PROBLEM TO SOLVE. Would you return, word for word, the lines running from the one with "Screen dimensions: 299x241" to the final line of the listing below, pictures omitted?

EXTRACTED DATA.
··········

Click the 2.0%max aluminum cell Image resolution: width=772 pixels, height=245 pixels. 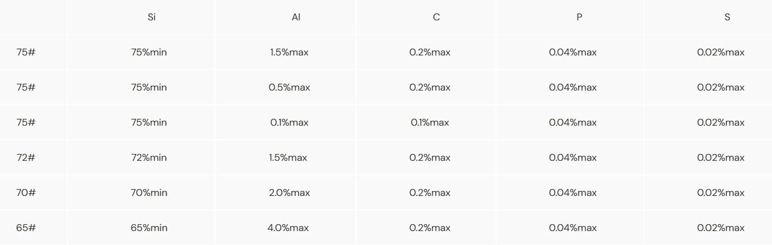point(289,192)
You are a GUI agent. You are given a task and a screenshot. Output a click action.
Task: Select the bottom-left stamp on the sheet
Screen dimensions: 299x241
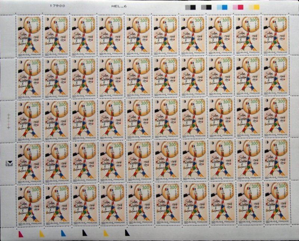(28, 203)
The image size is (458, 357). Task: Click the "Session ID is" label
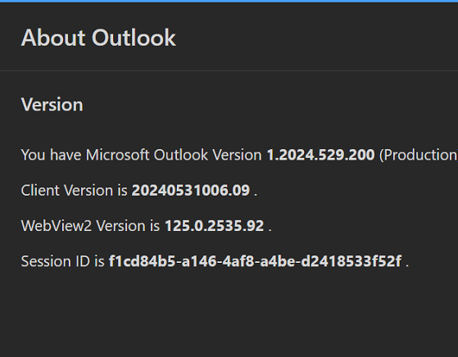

··········

RESPONSE TO THIS EXERCISE.
Screen dimensions: 299x241
(28, 203)
The image size is (458, 357). Task: Click the "Session ID is" label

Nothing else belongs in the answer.